Richter's Dreams That Money Can Buy (1947) 

that grand collaborative dream-film of 

artistic Euro-exiles in New York, is not 

included. And what explains the absence of 

anything by cine-tableauist Jean-Marie 

Straub? I also wonder why Robert Longo and 

Jack Goldstein, Cindy Sherman's movie-

struck comrades-in-art, are not 

represented, and question the absence of 

Jonas Mekas, paterfamilias to the whole 

`60s underground film scene.


If Brougher makes any egregious misstep in 

his overall curatorial conception, it is 

the incomplete distinction he makes between 

artists' fascination with movies and their 

fascination with the physical mechanisms of 

film itself. Cameras and film, projectors 

and screens may inherit much of their 

mystique from their association with 

Hollywood productions, but for artists 

these devices and the effects they produce 

have their own discrete allure. Brougher 

does not separate the lights and camera 

from the action, but his artists do. 


The show as a whole, and by its latter 

section especially, has an elegiac feeling, 

a notion that cinema as we know it, and the 

art it engenders, is fast passing into 

history. Film is giving way to videotape; 

as a result, the movie theater, so central 

to the filmic experience as Brougher 

describes it, is gradually yielding to the 

"home entertainment unit." This transition 

in turn points to the imminent subsuming of 

all cinematic, and artistic, practice into 

the cybercognitive revolution. As this 

environment shrinks from the silver screen 

to the boob tube to the laptop and on down 

the rabbit hole, what is filmic becomes no 

longer cinematic. Are movies still movies 

when divested of their theatricality? When 

you can look at them in your lap like a 

paperback? The next 50 years will tell. In 

the meantime, Brougher intimates, this is 

the way the film ends: not with a FIN but a 

floppy disk.



"Hall of Mirrors: Art and Film Since 1945" 

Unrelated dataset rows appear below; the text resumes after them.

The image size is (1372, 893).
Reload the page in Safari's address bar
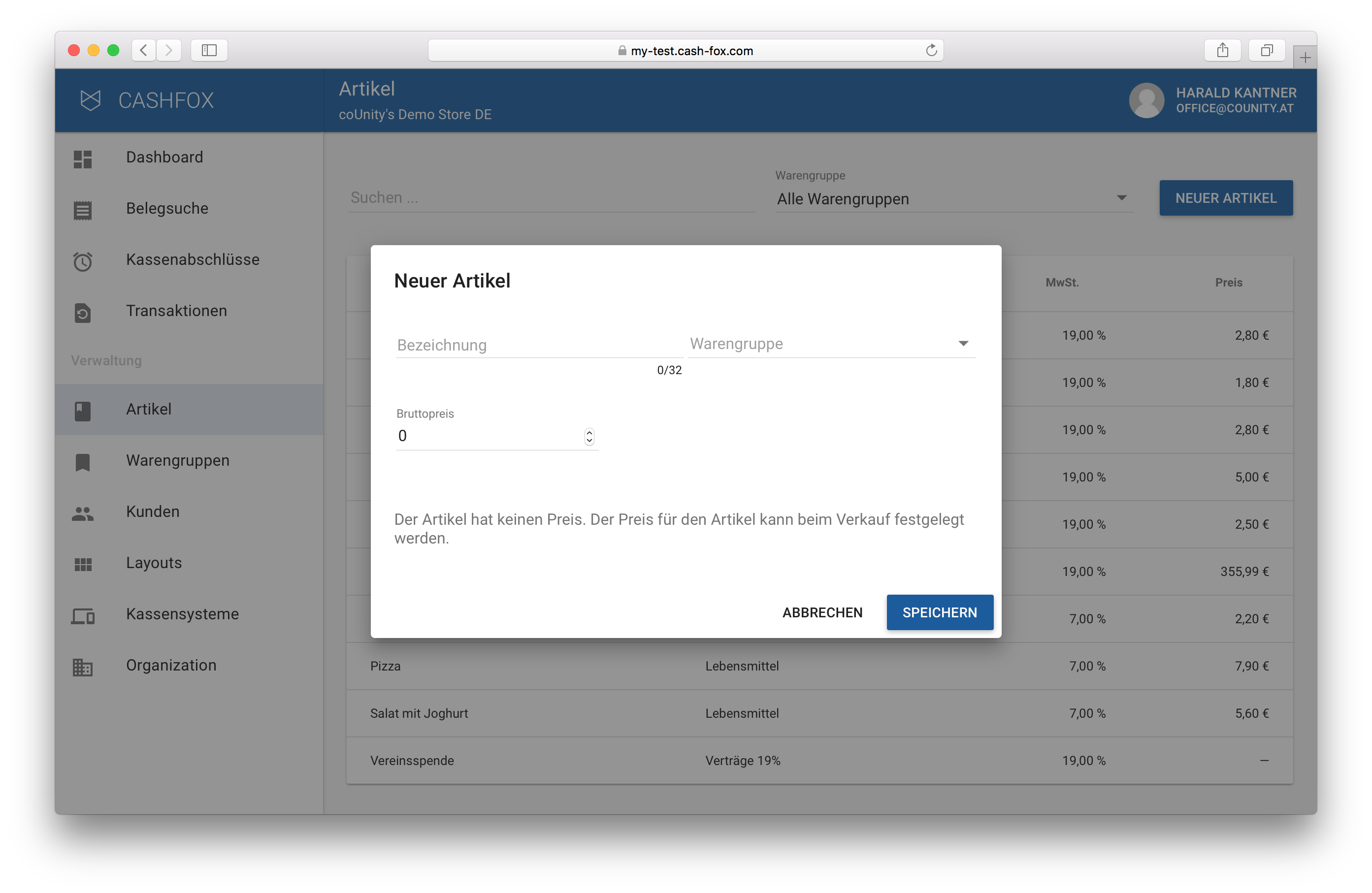[x=931, y=51]
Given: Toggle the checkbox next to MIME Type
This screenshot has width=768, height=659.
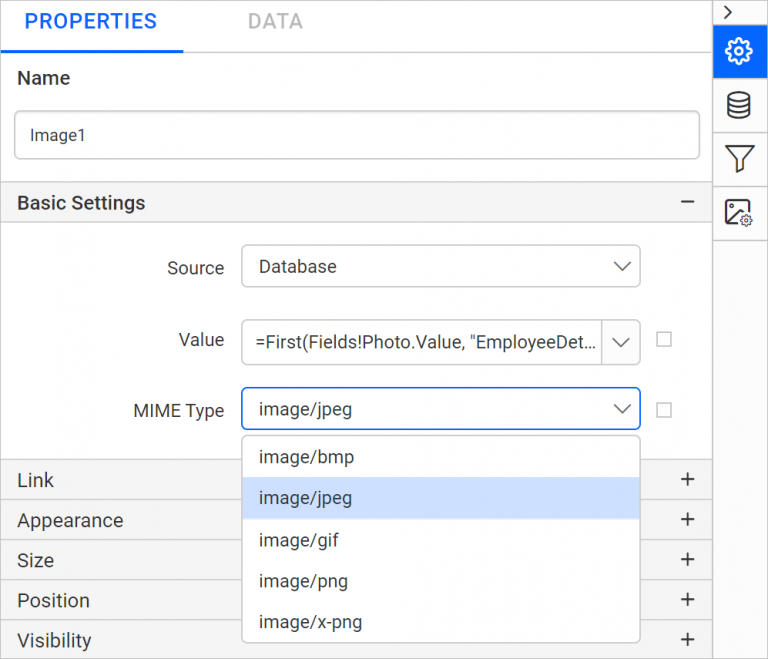Looking at the screenshot, I should (x=664, y=410).
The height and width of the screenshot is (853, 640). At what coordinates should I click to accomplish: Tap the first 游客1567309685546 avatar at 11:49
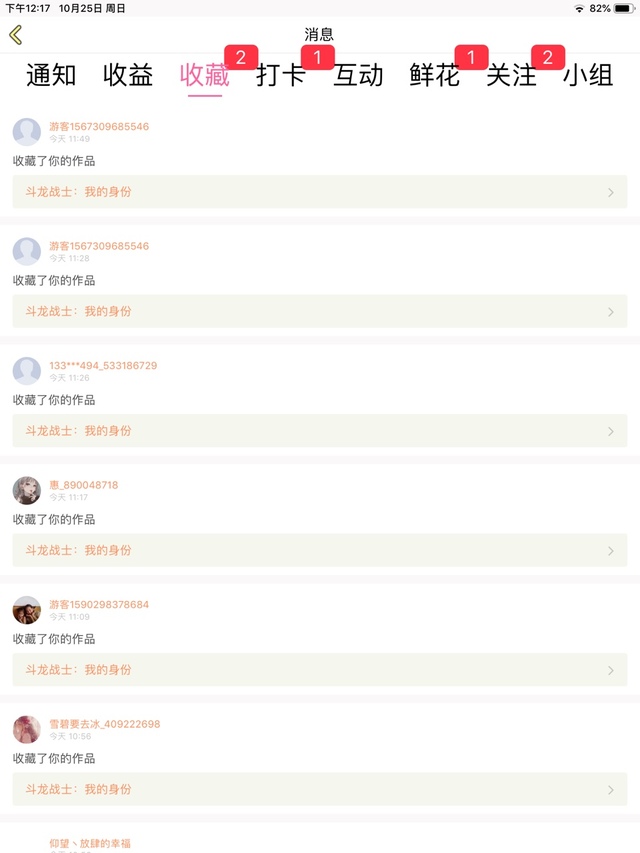(x=27, y=132)
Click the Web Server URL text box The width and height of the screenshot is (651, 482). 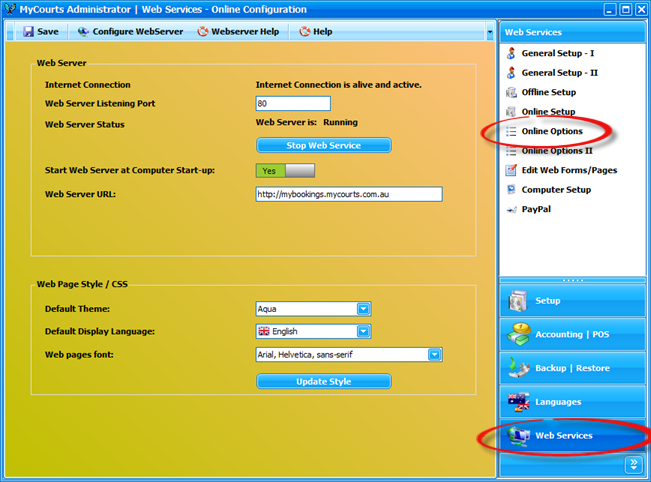(x=348, y=194)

is at L.A. MOCA's Geffen Contemporary 

through July 28, 1996. The show travels to 

the Wexner Center, Columbus, Ohio, Sept. 

21, 1996-Jan. 5, 1997; the Palazzo 

dell'Esposizioni, Rome, summer 1997; and 

the Chicago Museum of Contemporary Art, 

Oct. 11, 1997-Jan. 21, 1998.



Peter Frank is art critic for the L.A. 

Weekly and editor of Visions art quarterly.